Records supplied:
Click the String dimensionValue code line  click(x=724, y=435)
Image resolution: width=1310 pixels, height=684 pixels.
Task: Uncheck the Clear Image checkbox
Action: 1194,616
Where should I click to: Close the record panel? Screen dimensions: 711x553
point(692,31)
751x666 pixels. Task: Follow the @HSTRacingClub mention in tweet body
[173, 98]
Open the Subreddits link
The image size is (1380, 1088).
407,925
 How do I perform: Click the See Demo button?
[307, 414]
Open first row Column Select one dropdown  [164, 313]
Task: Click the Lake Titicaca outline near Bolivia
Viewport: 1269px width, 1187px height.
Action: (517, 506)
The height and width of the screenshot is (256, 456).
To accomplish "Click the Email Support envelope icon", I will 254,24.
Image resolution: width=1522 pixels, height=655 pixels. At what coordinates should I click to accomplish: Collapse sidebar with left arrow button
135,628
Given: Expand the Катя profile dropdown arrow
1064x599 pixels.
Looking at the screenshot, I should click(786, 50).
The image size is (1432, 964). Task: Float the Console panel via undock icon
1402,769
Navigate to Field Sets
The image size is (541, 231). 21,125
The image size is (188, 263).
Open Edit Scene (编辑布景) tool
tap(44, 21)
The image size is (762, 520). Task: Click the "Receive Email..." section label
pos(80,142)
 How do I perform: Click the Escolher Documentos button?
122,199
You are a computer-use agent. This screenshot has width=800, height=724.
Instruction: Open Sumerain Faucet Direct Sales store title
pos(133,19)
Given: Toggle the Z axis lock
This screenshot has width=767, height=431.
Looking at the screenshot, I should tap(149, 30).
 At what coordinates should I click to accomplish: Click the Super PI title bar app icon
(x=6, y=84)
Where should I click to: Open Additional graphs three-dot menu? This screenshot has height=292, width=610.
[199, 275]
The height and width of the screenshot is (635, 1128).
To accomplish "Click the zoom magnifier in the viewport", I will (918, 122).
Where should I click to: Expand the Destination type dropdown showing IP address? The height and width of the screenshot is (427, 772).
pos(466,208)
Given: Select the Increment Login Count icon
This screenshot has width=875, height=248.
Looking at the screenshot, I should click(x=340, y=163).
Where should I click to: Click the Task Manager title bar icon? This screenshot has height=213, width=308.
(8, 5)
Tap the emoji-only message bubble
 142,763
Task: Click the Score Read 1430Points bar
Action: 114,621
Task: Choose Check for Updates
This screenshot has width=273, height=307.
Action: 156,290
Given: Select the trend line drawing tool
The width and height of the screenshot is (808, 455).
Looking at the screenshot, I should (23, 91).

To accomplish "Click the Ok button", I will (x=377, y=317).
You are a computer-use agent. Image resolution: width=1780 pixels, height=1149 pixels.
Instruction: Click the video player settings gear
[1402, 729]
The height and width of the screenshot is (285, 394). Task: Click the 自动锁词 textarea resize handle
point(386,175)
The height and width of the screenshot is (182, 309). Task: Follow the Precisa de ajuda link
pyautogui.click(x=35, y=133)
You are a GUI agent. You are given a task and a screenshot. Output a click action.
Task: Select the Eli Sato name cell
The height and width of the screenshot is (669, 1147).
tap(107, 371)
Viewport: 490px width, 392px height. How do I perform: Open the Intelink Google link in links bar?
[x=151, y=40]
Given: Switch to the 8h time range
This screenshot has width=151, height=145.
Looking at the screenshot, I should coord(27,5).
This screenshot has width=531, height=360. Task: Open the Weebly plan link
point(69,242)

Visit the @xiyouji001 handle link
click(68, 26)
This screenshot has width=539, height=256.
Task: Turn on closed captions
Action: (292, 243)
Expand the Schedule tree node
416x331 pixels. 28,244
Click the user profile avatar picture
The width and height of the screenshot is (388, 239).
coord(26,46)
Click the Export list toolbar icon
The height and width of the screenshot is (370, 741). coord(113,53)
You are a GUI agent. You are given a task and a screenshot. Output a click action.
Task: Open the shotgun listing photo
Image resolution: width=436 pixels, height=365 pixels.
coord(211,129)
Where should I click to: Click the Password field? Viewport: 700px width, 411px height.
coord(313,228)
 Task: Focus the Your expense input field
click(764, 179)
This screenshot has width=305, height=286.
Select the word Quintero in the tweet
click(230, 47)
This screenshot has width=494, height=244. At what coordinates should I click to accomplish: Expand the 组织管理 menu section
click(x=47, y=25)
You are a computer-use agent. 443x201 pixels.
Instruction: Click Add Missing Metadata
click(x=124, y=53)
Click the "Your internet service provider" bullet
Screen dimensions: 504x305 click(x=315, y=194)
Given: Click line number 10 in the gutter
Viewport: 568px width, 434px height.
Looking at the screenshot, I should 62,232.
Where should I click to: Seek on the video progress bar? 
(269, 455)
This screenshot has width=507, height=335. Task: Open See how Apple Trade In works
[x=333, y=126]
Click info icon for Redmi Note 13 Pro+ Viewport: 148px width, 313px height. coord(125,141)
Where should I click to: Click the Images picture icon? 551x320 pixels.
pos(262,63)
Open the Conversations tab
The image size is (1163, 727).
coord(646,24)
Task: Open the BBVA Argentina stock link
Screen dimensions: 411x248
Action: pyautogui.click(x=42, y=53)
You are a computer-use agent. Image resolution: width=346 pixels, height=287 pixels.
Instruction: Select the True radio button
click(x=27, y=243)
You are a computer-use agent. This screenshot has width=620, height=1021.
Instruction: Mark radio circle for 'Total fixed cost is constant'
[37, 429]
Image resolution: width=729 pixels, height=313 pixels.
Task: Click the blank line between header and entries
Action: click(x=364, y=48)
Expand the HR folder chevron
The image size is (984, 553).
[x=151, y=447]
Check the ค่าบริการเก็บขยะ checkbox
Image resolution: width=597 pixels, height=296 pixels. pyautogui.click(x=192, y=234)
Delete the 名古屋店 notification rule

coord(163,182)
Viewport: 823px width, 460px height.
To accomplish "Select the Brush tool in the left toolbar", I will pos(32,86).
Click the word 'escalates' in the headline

Directions:
Copy out the material above word for word, from its first line through its last.

Task answer:
Click the String dimensionValue code line  click(x=724, y=435)
Image resolution: width=1310 pixels, height=684 pixels.
Task: Uncheck the Clear Image checkbox
Action: 1194,616
Where should I click to: Close the record panel? Screen dimensions: 711x553
point(692,31)
751x666 pixels. Task: Follow the @HSTRacingClub mention in tweet body
[173, 98]
Open the Subreddits link
The image size is (1380, 1088).
407,925
 How do I perform: Click the See Demo button?
[307, 414]
Open first row Column Select one dropdown  [164, 313]
Task: Click the Lake Titicaca outline near Bolivia
Viewport: 1269px width, 1187px height.
Action: (517, 506)
The height and width of the screenshot is (256, 456).
To accomplish "Click the Email Support envelope icon", I will 254,24.
Image resolution: width=1522 pixels, height=655 pixels. At what coordinates should I click to accomplish: Collapse sidebar with left arrow button
135,628
Given: Expand the Катя profile dropdown arrow
1064x599 pixels.
Looking at the screenshot, I should click(786, 50).
The image size is (1432, 964). Task: Float the Console panel via undock icon
1402,769
Navigate to Field Sets
The image size is (541, 231). 21,125
The image size is (188, 263).
Open Edit Scene (编辑布景) tool
tap(44, 21)
The image size is (762, 520). Task: Click the "Receive Email..." section label
pos(80,142)
 How do I perform: Click the Escolher Documentos button?
122,199
You are a computer-use agent. This screenshot has width=800, height=724.
Instruction: Open Sumerain Faucet Direct Sales store title
pos(133,19)
Given: Toggle the Z axis lock
This screenshot has width=767, height=431.
Looking at the screenshot, I should tap(149, 30).
 At what coordinates should I click to accomplish: Click the Super PI title bar app icon
(x=6, y=84)
Where should I click to: Open Additional graphs three-dot menu? This screenshot has height=292, width=610.
[199, 275]
The height and width of the screenshot is (635, 1128).
To accomplish "Click the zoom magnifier in the viewport", I will (918, 122).
Where should I click to: Expand the Destination type dropdown showing IP address? The height and width of the screenshot is (427, 772).
pos(466,208)
Given: Select the Increment Login Count icon
This screenshot has width=875, height=248.
Looking at the screenshot, I should click(x=340, y=163).
Where should I click to: Click the Task Manager title bar icon? This screenshot has height=213, width=308.
(8, 5)
Tap the emoji-only message bubble
 142,763
Task: Click the Score Read 1430Points bar
Action: 114,621
Task: Choose Check for Updates
This screenshot has width=273, height=307.
Action: 156,290
Given: Select the trend line drawing tool
The width and height of the screenshot is (808, 455).
Looking at the screenshot, I should (23, 91).

To accomplish "Click the Ok button", I will (x=377, y=317).
You are a computer-use agent. Image resolution: width=1780 pixels, height=1149 pixels.
Instruction: Click the video player settings gear
[1402, 729]
The height and width of the screenshot is (285, 394). Task: Click the 自动锁词 textarea resize handle
point(386,175)
The height and width of the screenshot is (182, 309). Task: Follow the Precisa de ajuda link
pyautogui.click(x=35, y=133)
You are a GUI agent. You are given a task and a screenshot. Output a click action.
Task: Select the Eli Sato name cell
The height and width of the screenshot is (669, 1147).
tap(107, 371)
Viewport: 490px width, 392px height. How do I perform: Open the Intelink Google link in links bar?
[x=151, y=40]
Given: Switch to the 8h time range
This screenshot has width=151, height=145.
Looking at the screenshot, I should coord(27,5).
This screenshot has width=531, height=360. Task: Open the Weebly plan link
point(69,242)

Visit the @xiyouji001 handle link
click(68, 26)
This screenshot has width=539, height=256.
Task: Turn on closed captions
Action: (292, 243)
Expand the Schedule tree node
416x331 pixels. 28,244
Click the user profile avatar picture
The width and height of the screenshot is (388, 239).
coord(26,46)
Click the Export list toolbar icon
The height and width of the screenshot is (370, 741). coord(113,53)
You are a GUI agent. You are given a task and a screenshot. Output a click action.
Task: Open the shotgun listing photo
Image resolution: width=436 pixels, height=365 pixels.
coord(211,129)
Where should I click to: Click the Password field? Viewport: 700px width, 411px height.
coord(313,228)
 Task: Focus the Your expense input field
click(764, 179)
This screenshot has width=305, height=286.
Select the word Quintero in the tweet
click(230, 47)
This screenshot has width=494, height=244. At what coordinates should I click to accomplish: Expand the 组织管理 menu section
click(x=47, y=25)
You are a computer-use agent. 443x201 pixels.
Instruction: Click Add Missing Metadata
click(x=124, y=53)
Click the "Your internet service provider" bullet
Screen dimensions: 504x305 click(x=315, y=194)
Given: Click line number 10 in the gutter
Viewport: 568px width, 434px height.
Looking at the screenshot, I should 62,232.
Where should I click to: Seek on the video progress bar? 
(269, 455)
This screenshot has width=507, height=335. Task: Open See how Apple Trade In works
[x=333, y=126]
Click info icon for Redmi Note 13 Pro+ Viewport: 148px width, 313px height. coord(125,141)
Where should I click to: Click the Images picture icon? 551x320 pixels.
pos(262,63)
Open the Conversations tab
The image size is (1163, 727).
coord(646,24)
Task: Open the BBVA Argentina stock link
Screen dimensions: 411x248
Action: pyautogui.click(x=42, y=53)
You are a computer-use agent. Image resolution: width=346 pixels, height=287 pixels.
Instruction: Select the True radio button
click(x=27, y=243)
You are a computer-use agent. This screenshot has width=620, height=1021.
Instruction: Mark radio circle for 'Total fixed cost is constant'
[37, 429]
Image resolution: width=729 pixels, height=313 pixels.
Task: Click the blank line between header and entries
Action: click(x=364, y=48)
Expand the HR folder chevron
The image size is (984, 553).
[x=151, y=447]
Check the ค่าบริการเก็บขยะ checkbox
Image resolution: width=597 pixels, height=296 pixels. pyautogui.click(x=192, y=234)
Delete the 名古屋店 notification rule

coord(163,182)
Viewport: 823px width, 460px height.
To accomplish "Select the Brush tool in the left toolbar", I will pos(32,86).
Click the word 'escalates' in the headline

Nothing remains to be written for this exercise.